Evaluation et pratique prud’homale
La validité d’un système d’évaluation est de la compétence du TGI. Cependant, le conseiller prud’homme peut y être confronté, par exemple dans une affaire de licenciement pour insuffisance professionnelle, que l’employeur peut tenter de justifier à partir d’une évaluation défavorable au salarié. Dans ce cas, le « juge actif » veillera à ce que soient exprimés à l’audience, et pris en compte dans le délibéré, tous les éléments permettant de mettre en doute la pertinence de cette évaluation. Il pointera aussi les contradictions éventuelles entre une évaluation négative et des témoignages de satisfaction de clients ou de la hiérarchie.
Mais il arrive aussi que l’employeur énonce une série de griefs établis au moment du licenciement, ou peu avant, alors que de précédents bilans d’évaluation faisaient état d’un travail satisfaisant. Il ne s’agit pas de tenir des raisonnement à géométrie variable mais d’utiliser le caractère ambivalent des évaluations, occasions pour le salarié de faire reconnaître la qualité de son travail et processus souvent instrumentalisé par l’employeur à d’autres fins. Il convient aussi de rappeler que, selon l’article L.1235-1, « En cas de litige, le juge, à qui il appartient d’apprécier la régularité de la procédure suivie et le caractère réel et sérieux des motifs invoqués par l’employeur, forme sa conviction au vu des éléments fournis par les parties après avoir ordonné, au besoin, toutes les mesures d’instruction qu’il estime utiles.

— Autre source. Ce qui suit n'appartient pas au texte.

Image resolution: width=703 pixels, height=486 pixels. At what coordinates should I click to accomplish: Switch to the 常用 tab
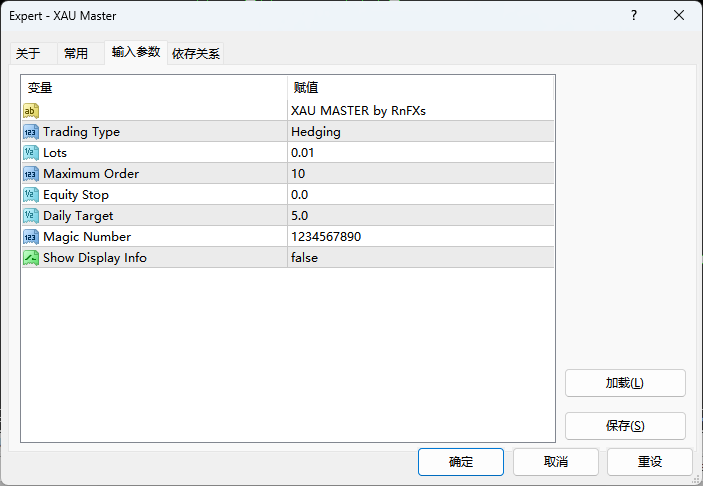click(x=76, y=54)
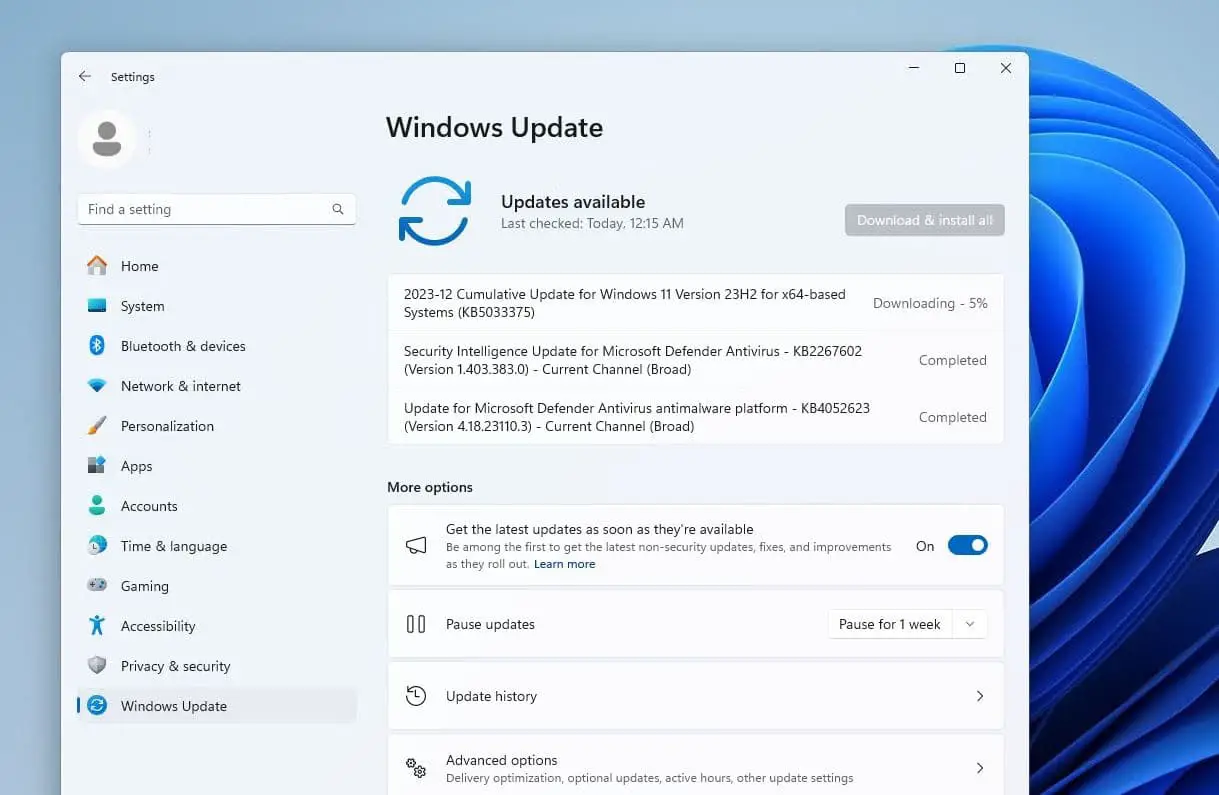Disable getting latest updates as available
This screenshot has height=795, width=1219.
(966, 545)
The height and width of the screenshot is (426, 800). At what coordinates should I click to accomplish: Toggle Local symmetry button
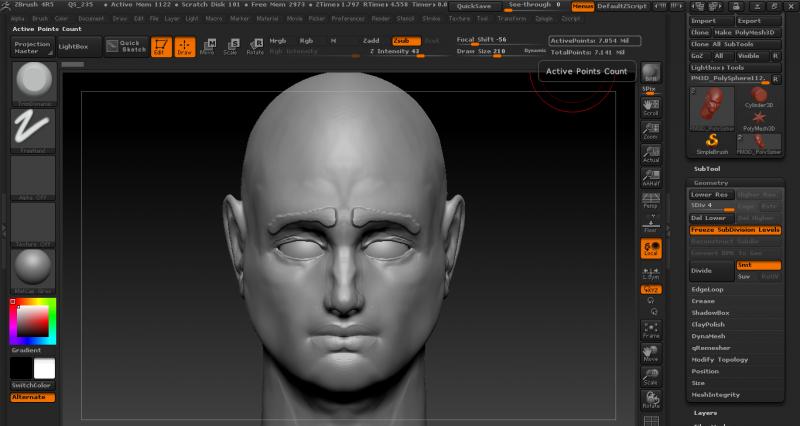point(651,248)
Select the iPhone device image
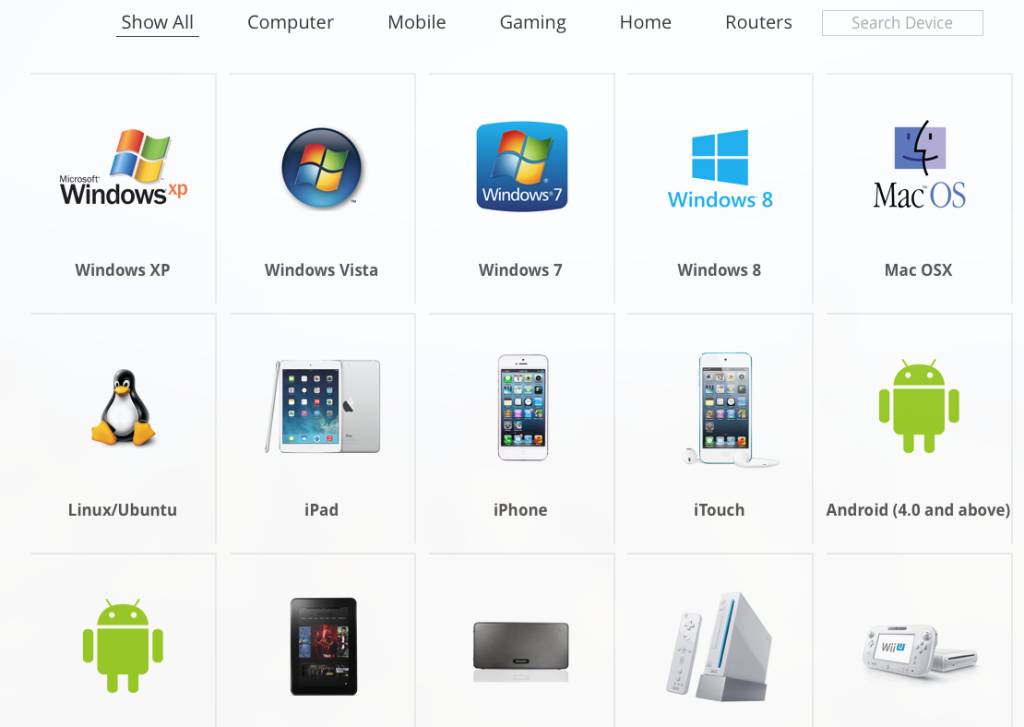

Si un doute subsiste, il profite au salarié ». Cette utilisation « positive » de l’entretien d’évaluation est illustrée par un arrêt récent (CA Versailles 23 juin 2010, RG n° 09/03439), confirmant le solide travail d’investigation réalisé par les conseillers prud’hommes de Boulogne-Billancourt. L’opérateur de téléphonie Neuf Cegetel avait licencié un chef de projet le 5 mars 2008, alléguant que dès 2006, sa hiérarchie avait été contrainte de « prendre en charge une partie de ses missions pour pallier un retard important dans le déploiement client et que ce dernier avait suscité un fort mécontentement » ; que dès le premier semestre 2007, la société avait eu à déplorer « des problèmes comportementaux à l’égard de ses interlocuteurs internes ».
Sauf que l’évaluation réalisée le 28 février 2007, pour une période couvrant aussi l’année 2006, faisait apparaître quatre fois la note trois (« performance correspondant en tous points aux attentes de la fonction ») dans les domaines essentiels (« Compétences Métier », « Analyse et synthèse », « Planification et organisation », « Orientation client ») et deux fois la note deux (« performance partiellement reconnue, mais à améliorer »), s’agissant des rubriques « Leadership et confiance en soi » et « Autorité et proactivité ».
Cette contradiction a été la base de la décision des juges, en premier ressort comme en appel. Ainsi, le dispositif patronal d’évaluation, y compris dans sa dimension comportementale tout à fait critiquable s’est retourné contre la société ! De plus, Neuf Cegetel découvrant en octobre 2007 à quel point ce salarié était mauvais (selon elle), lui avait imposé un PSAP (« plan de soutien et d’accompagnement personnalisé »), dispositif de redressement prévu pour les « mal évalués ». Mais sans attendre sa mise en œuvre effective, elle engagea la procédure de licenciement. Là encore, elle ne respectait pas ses propres procédures !
Pour le lecteur curieux de connaître les motifs réels du licenciement, nous indiquerons que cette société avait accumulé les restructurations accompagnées de licenciements collectifs et de bouleversement des équipes de travail, aboutissant en 2008 à son rachat par SFR. Le dégraissage des effectifs par tous les moyens et la recherche de responsables des réorganisations incohérentes étaient à l’ordre du jour.